Bases: MoECalibrationModule

Calibration version of AfmoeMoE that sends all tokens to all experts.

During calibration, when calibrate_all_experts=True, all tokens are sent to all experts to ensure proper quantization statistics are collected for every expert, not just those activated by the calibration data routing.

The Afmoe architecture uses: - Token-choice top-K routing with sigmoid/softmax scoring - Optional shared experts processed on all tokens - Learnable expert bias for routing control

Note: AfmoeMoE is loaded dynamically from the model hub via trust_remote_code=True. The original module is passed as a parameter.

Methods:

  • forward

    Forward pass with optional calibration mode.

  • restore

    Restore the original module structure.

Source code in src/llmcompressor/modeling/afmoe.py
def __init__(
    self,
    original: torch.nn.Module,
    config,
    calibrate_all_experts: bool = True,
):
    super().__init__()
    self.config = config
    self.router = original.router
    self.experts = original.experts
    self.shared_experts = original.shared_experts
    self.expert_bias = original.expert_bias
    self.calibrate_all_experts = calibrate_all_experts

forward

forward(hidden_states: Tensor) -> torch.Tensor

Forward pass with optional calibration mode.
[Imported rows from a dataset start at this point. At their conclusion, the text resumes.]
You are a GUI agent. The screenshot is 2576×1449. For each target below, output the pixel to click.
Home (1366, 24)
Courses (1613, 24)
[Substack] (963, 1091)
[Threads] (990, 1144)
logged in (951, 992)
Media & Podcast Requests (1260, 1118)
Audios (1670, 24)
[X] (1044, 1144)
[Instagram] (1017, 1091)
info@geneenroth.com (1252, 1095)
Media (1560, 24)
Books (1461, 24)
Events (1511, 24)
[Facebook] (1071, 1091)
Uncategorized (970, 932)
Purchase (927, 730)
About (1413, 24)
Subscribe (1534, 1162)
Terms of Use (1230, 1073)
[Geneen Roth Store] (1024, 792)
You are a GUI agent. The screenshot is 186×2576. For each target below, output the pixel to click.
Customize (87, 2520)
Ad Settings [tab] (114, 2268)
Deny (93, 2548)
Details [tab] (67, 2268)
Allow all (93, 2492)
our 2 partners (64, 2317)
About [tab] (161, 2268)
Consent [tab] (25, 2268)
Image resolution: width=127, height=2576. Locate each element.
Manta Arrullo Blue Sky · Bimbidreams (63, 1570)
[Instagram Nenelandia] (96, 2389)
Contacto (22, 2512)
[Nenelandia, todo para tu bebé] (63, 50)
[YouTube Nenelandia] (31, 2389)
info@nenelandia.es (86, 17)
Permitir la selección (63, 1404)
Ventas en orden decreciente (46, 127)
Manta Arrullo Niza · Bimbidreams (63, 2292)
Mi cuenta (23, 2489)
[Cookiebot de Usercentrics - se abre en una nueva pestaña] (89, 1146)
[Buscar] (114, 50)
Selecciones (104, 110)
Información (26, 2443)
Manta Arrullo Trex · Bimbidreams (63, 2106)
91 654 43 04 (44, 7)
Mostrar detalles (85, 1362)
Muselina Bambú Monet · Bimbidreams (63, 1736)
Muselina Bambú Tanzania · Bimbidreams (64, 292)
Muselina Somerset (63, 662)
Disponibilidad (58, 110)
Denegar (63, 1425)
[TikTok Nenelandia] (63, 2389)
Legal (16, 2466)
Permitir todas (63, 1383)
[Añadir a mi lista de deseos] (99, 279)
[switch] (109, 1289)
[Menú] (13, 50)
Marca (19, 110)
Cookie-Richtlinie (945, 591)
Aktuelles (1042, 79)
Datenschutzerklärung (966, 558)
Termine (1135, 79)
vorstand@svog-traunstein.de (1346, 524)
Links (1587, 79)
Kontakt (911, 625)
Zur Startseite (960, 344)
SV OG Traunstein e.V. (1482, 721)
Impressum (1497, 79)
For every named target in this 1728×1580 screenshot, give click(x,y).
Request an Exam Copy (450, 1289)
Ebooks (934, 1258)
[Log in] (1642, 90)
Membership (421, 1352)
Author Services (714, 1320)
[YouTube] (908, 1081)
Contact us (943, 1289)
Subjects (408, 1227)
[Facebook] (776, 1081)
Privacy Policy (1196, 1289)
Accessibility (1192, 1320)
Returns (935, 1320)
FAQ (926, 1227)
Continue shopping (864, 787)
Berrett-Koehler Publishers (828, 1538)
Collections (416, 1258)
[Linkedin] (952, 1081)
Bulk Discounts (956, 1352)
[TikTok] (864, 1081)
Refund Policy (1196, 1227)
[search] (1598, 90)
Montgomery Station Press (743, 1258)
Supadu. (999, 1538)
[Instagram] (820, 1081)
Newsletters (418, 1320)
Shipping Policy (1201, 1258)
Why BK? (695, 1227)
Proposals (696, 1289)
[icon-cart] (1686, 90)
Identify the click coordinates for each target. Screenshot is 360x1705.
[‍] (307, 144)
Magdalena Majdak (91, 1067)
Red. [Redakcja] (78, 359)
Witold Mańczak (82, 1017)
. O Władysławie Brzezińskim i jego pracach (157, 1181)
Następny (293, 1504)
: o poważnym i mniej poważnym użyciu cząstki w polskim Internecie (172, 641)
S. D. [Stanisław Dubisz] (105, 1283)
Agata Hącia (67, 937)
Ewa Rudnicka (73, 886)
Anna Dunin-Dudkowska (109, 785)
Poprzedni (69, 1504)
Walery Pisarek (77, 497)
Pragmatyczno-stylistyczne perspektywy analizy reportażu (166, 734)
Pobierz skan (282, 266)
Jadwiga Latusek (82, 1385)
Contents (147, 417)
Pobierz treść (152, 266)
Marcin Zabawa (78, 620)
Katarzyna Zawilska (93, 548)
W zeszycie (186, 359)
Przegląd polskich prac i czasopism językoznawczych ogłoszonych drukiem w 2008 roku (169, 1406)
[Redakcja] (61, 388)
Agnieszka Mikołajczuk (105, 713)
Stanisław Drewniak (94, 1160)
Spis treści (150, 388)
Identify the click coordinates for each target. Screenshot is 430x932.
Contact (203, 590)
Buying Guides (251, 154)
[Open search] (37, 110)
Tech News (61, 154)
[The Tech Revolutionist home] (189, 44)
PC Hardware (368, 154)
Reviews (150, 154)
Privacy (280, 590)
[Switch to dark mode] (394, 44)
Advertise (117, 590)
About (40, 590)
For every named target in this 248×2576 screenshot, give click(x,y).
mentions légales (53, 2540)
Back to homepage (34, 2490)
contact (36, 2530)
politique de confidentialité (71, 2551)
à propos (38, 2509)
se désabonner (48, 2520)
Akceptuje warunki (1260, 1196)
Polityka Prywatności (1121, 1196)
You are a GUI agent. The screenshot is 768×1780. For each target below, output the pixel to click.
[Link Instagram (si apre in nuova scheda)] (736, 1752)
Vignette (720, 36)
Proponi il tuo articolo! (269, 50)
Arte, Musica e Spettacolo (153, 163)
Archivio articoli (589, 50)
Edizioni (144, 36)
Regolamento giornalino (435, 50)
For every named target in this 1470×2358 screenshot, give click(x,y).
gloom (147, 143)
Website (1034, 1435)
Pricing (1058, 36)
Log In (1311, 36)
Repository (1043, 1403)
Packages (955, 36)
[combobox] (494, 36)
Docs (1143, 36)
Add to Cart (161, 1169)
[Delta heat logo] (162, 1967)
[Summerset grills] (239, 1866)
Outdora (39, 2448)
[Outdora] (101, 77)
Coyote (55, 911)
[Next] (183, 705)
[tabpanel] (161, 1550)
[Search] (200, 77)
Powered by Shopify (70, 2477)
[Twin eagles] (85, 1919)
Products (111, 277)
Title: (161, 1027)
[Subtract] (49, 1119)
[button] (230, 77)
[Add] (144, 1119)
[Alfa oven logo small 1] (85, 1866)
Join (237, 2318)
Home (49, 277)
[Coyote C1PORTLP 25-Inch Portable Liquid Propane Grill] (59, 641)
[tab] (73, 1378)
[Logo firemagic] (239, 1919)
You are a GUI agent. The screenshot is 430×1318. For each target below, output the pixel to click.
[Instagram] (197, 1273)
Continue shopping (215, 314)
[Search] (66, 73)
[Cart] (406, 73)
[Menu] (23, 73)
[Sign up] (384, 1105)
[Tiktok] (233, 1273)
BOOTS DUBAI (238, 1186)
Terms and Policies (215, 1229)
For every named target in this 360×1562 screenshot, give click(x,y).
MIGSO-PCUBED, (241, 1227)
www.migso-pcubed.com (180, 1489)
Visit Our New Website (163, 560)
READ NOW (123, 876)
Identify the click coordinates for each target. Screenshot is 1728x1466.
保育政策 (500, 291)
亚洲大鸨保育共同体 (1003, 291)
When calibrate_all_experts=True: - All tokens are sent to all experts for calibration - Routing weights are still used for final output combination - This ensures all experts see calibration data When calibrate_all_experts=False: - Normal MoE routing behavior (only routed tokens go to each expert)

Source code in src/llmcompressor/modeling/afmoe.py
def forward(self, hidden_states: torch.Tensor) -> torch.Tensor:
    """
    Forward pass with optional calibration mode.

    When calibrate_all_experts=True:
        - All tokens are sent to all experts for calibration
        - Routing weights are still used for final output combination
        - This ensures all experts see calibration data
    When calibrate_all_experts=False:
        - Normal MoE routing behavior (only routed tokens go to each expert)
    """
    batch_size, seq_len, hidden_dim = hidden_states.shape
    hidden_states_flat = hidden_states.view(-1, hidden_dim)

    # Step 1: Get routing decisions
    top_scores, selected_experts = self.router(hidden_states, self.expert_bias)

    # Step 2: Process through shared experts
    if self.shared_experts is not None:
        shared_output = self.shared_experts(hidden_states_flat)
    else:
        shared_output = torch.zeros_like(hidden_states_flat)

    # Step 3: Create expert mask for routing - which tokens
    # were selected
    expert_mask = torch.nn.functional.one_hot(
        selected_experts, num_classes=self.config.num_experts
    ).permute(2, 1, 0)  # (num_experts, top_k, batch_size * seq_len)

    # Step 4: Process routed experts
    routed_output = torch.zeros_like(
        hidden_states_flat, dtype=hidden_states.dtype, device=hidden_states.device
    )

    for expert_idx, expert in enumerate(self.experts):
        # Get the indices of tokens routed to this expert
        idx, token_idx = torch.where(expert_mask[expert_idx])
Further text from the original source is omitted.